-- What to work on --
Output the span of lines from the one that contains "Click the review arrow for withr package" through the end of the records, inclusive, exactly as written and free of pictures.

Data entries:

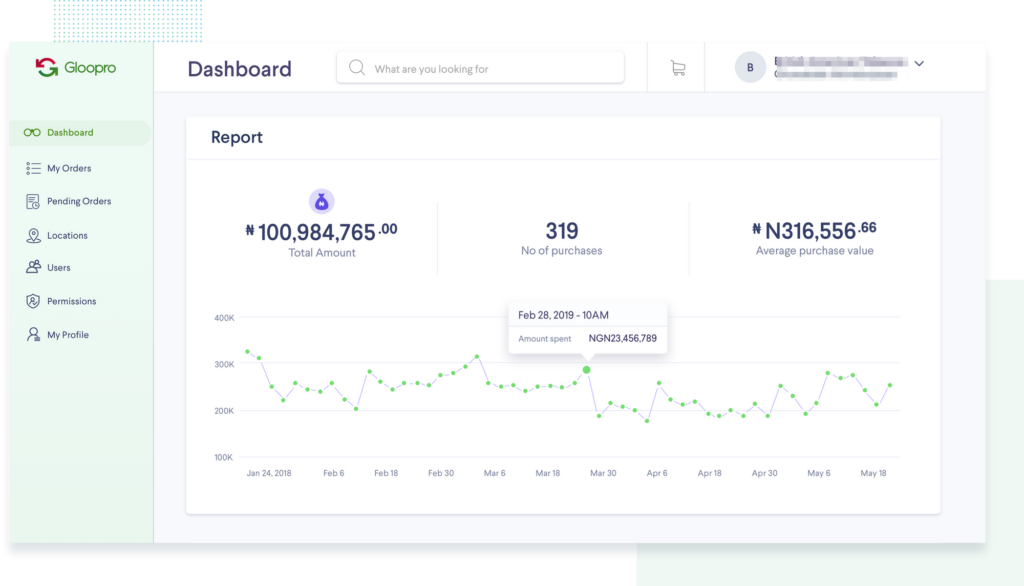Expand the account dropdown chevron
This screenshot has height=586, width=1024.
(x=919, y=64)
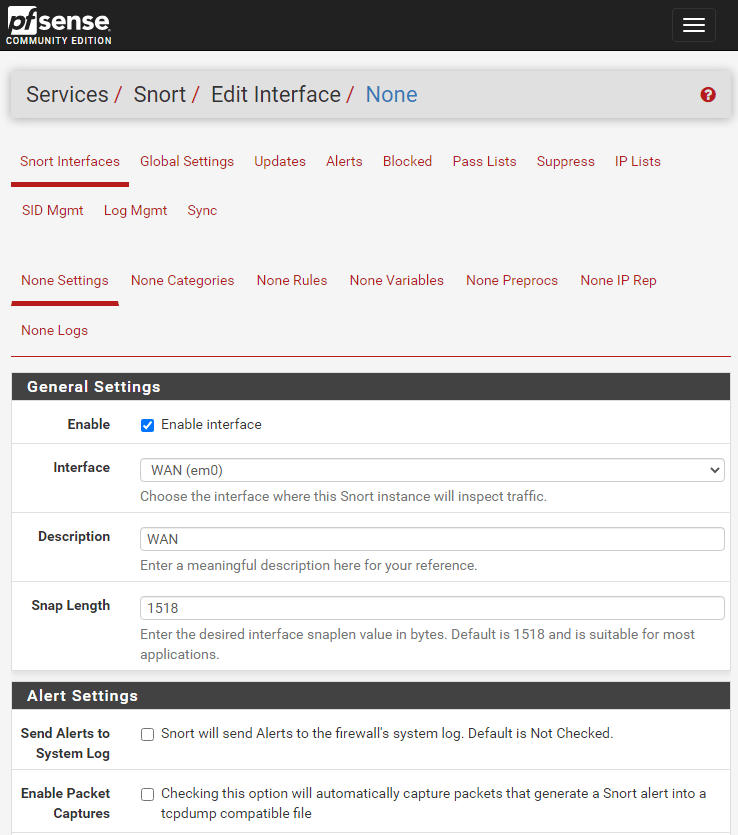Click into the Description text field
The image size is (738, 835).
click(x=432, y=539)
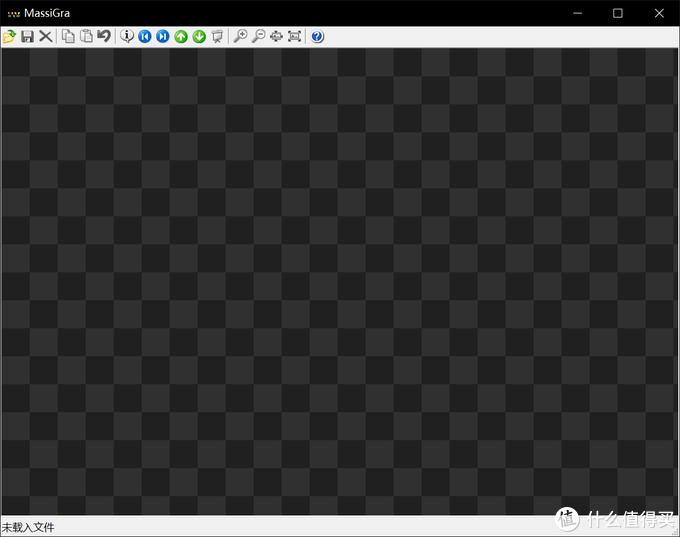Click the four-way arrows icon in toolbar

[x=276, y=37]
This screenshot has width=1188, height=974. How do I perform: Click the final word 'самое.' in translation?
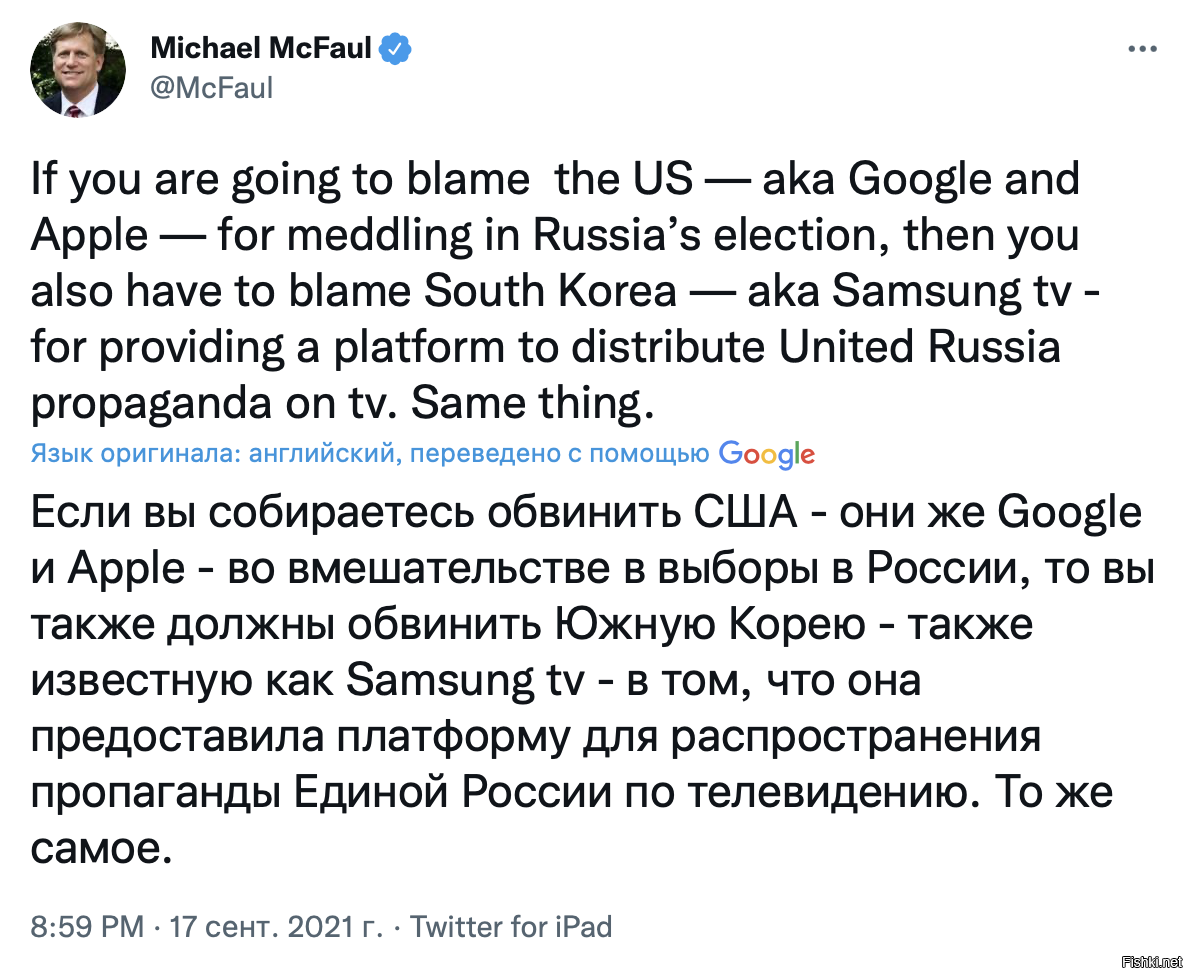[102, 849]
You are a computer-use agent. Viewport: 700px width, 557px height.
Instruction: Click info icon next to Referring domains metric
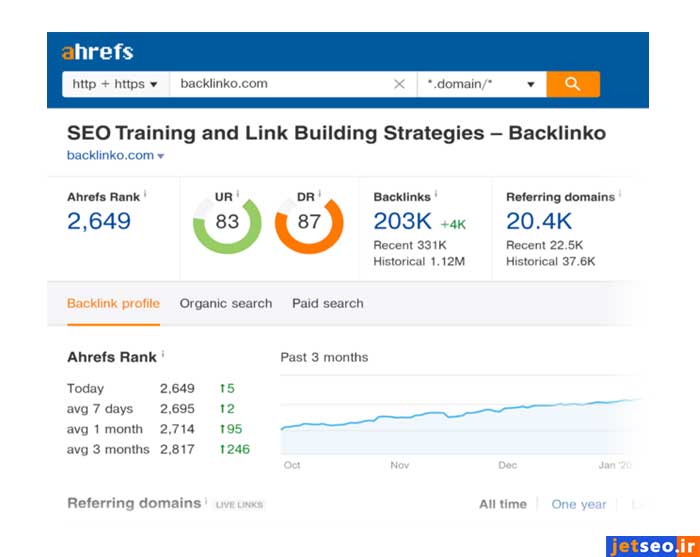620,195
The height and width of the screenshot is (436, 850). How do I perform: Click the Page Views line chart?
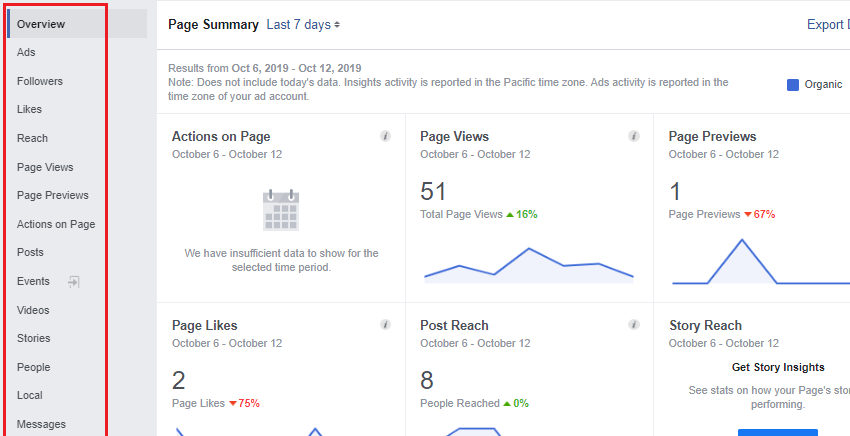[x=529, y=266]
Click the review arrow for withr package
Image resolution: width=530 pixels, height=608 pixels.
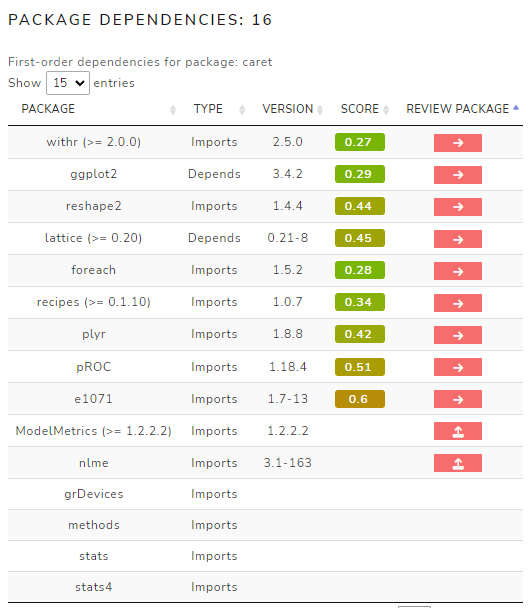[457, 143]
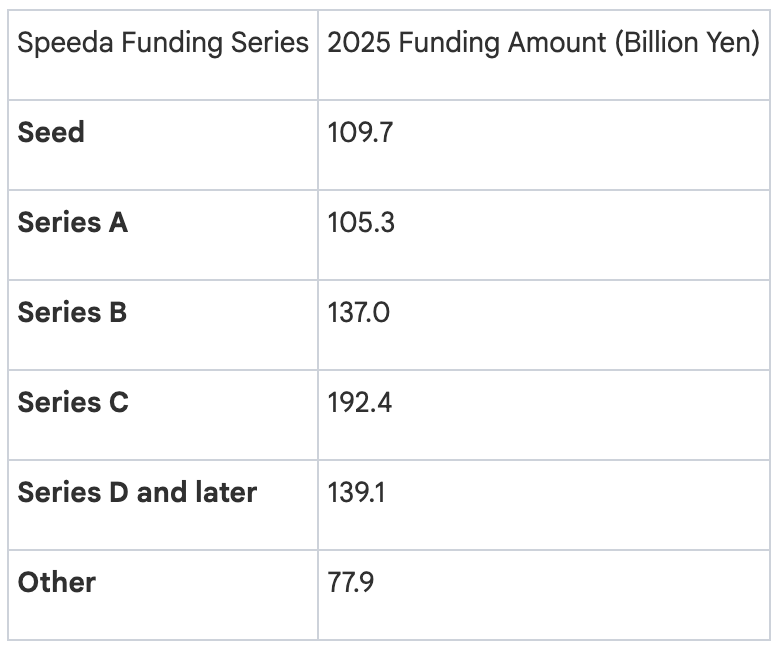Select the Seed row label
Viewport: 782px width, 653px height.
point(51,132)
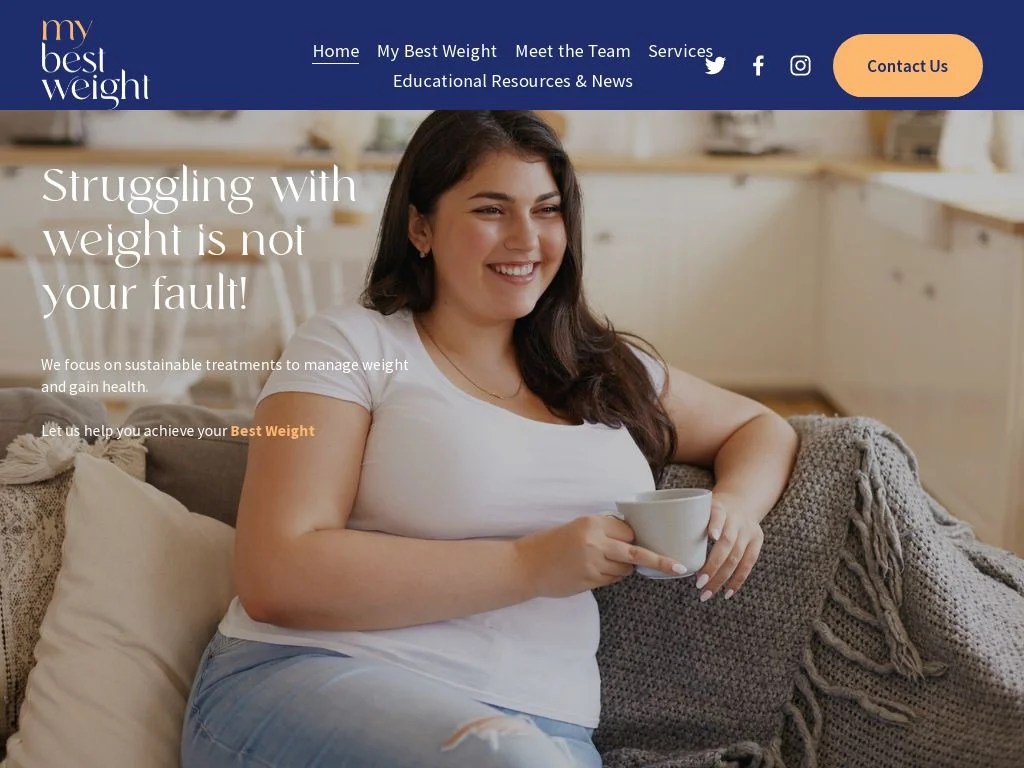Navigate to Meet the Team
Screen dimensions: 1024x768
point(573,51)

-- Answer section --
Click the review arrow for withr package
Image resolution: width=530 pixels, height=608 pixels.
[457, 143]
Select the Seed row label
Viewport: 782px width, 653px height.
point(51,132)
Navigate to Meet the Team
Screen dimensions: 1024x768
point(573,51)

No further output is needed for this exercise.